Dzisiaj zaplanowaliśmy wspólne wyjście do Dworu Artusa na spotkanie z Gościem Festiwalu Fotografii Przyrodniczej "Sztuka Natury" Toruń 2011 - Tomaszem Ogrodowczykiem. Na jakieś dwie godziny przenieśliśmy się kolejno w miejsca bardzo od siebie odległe, zarówno geograficznie, jak i klimatycznie, bo do deszczowych lasów Ameryki Północnej, a stamtąd w syberyjską tajgę. Dwa różne światy, ale przyroda w obu odsłonach równie zachwycająca i pokazana w profesjonalny sposób. Dodatkowo obrazy interesująco i dowcipnie komentowane przez Autora zdjęć i Jego brata. Na zakończenie zachwycająca prezentacja zdjęć z naszej rodzimej polskiej łąki i zasłużone oklaski dla Autora tych prac. Po pokazie zgodnie orzekliśmy, że nasza przyroda w niczym nie ustępuje tej z egzotycznych krajów.

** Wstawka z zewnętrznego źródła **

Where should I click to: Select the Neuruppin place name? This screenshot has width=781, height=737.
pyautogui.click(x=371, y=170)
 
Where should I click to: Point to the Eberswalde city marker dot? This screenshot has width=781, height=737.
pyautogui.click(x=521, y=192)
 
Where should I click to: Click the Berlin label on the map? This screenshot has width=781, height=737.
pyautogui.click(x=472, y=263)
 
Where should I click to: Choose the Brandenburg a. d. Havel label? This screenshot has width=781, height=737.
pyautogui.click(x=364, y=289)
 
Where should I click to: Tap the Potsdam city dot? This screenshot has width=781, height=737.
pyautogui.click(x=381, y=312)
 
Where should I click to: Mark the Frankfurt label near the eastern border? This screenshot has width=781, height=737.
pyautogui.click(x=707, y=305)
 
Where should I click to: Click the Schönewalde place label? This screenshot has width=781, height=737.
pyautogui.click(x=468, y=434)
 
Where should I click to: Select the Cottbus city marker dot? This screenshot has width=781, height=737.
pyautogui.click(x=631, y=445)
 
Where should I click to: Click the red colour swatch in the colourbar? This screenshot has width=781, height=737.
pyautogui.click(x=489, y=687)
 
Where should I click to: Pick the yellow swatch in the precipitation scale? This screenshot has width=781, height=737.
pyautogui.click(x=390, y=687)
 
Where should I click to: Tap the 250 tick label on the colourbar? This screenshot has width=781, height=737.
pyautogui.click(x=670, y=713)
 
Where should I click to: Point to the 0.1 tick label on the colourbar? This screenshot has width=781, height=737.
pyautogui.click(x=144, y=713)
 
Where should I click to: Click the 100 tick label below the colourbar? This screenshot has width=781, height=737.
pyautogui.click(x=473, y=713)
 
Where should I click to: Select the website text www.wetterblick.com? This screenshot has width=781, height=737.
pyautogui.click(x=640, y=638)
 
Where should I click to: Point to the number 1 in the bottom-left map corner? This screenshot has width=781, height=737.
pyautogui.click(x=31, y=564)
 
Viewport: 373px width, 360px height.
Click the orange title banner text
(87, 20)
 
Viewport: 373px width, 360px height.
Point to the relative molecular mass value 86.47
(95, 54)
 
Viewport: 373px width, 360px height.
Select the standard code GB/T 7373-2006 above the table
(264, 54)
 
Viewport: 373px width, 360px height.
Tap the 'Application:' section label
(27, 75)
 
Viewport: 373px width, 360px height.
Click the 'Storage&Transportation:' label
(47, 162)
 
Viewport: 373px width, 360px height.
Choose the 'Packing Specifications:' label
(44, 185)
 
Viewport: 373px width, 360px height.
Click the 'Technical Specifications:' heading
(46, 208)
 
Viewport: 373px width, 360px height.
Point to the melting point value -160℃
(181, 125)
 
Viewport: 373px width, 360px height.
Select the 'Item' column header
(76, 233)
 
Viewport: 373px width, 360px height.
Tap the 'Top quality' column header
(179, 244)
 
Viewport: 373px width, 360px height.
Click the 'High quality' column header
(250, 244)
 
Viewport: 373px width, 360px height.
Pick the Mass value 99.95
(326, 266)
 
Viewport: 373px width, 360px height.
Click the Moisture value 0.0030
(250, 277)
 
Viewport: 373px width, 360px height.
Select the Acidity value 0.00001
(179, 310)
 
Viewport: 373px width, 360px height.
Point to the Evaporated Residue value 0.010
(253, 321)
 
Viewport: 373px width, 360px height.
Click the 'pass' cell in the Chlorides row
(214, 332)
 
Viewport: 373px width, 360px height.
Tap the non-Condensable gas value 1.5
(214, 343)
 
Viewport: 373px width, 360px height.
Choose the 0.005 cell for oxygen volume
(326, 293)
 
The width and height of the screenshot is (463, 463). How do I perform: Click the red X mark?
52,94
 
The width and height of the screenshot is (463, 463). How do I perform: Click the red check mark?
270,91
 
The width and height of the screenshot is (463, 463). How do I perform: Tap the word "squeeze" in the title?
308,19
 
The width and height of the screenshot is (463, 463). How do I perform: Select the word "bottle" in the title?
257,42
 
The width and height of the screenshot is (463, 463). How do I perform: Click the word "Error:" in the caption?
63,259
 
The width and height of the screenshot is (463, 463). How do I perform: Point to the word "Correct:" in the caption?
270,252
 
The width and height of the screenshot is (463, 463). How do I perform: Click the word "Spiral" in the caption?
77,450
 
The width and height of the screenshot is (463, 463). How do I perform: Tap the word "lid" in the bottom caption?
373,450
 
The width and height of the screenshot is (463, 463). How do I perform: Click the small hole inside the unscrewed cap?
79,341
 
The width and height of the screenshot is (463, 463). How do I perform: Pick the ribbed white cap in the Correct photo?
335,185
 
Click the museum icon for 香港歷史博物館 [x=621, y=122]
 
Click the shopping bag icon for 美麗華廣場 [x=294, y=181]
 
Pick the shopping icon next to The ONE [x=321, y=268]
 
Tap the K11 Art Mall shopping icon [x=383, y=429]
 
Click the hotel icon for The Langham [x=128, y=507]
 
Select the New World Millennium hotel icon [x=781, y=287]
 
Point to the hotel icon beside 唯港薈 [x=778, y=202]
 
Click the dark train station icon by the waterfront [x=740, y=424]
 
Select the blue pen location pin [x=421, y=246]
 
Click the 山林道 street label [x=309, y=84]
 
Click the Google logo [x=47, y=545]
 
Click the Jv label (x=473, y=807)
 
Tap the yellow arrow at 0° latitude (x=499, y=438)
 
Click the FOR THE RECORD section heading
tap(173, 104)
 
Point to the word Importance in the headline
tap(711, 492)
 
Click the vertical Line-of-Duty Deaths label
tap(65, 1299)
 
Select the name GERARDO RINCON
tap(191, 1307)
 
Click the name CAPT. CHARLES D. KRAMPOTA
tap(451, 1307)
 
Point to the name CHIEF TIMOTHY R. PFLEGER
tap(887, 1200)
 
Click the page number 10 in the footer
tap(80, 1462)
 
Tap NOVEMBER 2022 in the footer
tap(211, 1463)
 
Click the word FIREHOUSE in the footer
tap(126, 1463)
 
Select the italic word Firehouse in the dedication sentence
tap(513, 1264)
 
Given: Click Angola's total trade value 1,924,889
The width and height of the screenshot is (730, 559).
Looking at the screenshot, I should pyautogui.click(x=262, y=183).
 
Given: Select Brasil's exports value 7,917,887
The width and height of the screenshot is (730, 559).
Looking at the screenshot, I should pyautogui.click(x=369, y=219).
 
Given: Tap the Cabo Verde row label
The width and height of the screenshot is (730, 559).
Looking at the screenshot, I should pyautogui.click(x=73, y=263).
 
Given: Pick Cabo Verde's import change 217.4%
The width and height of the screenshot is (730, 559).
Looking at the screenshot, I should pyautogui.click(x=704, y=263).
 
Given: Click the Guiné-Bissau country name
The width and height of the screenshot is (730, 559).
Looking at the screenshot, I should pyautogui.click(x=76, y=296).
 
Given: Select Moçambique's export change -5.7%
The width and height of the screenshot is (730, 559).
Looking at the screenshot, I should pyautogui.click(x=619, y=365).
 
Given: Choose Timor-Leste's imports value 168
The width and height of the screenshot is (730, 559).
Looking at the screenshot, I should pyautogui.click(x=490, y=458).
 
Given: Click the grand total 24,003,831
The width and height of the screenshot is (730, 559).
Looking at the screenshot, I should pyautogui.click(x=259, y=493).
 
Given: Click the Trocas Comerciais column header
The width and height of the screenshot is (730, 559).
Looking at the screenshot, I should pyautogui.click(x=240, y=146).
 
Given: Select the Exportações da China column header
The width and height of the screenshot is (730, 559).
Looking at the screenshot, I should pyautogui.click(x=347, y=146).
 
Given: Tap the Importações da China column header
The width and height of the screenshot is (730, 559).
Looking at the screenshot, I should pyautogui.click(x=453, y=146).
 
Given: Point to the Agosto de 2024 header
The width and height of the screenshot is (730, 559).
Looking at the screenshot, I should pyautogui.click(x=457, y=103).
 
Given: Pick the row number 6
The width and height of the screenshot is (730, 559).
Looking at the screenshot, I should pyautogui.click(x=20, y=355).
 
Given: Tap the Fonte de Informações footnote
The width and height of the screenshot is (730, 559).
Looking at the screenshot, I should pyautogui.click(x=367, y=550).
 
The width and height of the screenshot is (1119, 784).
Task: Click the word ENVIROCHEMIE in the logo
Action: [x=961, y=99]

W drodze powrotnej Zdzisław spotkał swojego dobrego znajomego Wojtka ze Stowarzyszenia WĘDKA, z grupką młodych ludzi. Wojtek wręczył nam zaproszenia na aukcję prac plastycznych dzieci, z której dochód przeznaczony będzie na utrzymanie pierwszej i jedynej WĘDKOWej placówki pobytu dla dzieci z toruńskiej starówki.
Aukcja odbędzie się jutro tj. 10 grudnia w sobotę o godzinie 12:00 w Sali Kolumnowej Towarzystwa Naukowego w Toruniu przy ul. Wysokiej 16.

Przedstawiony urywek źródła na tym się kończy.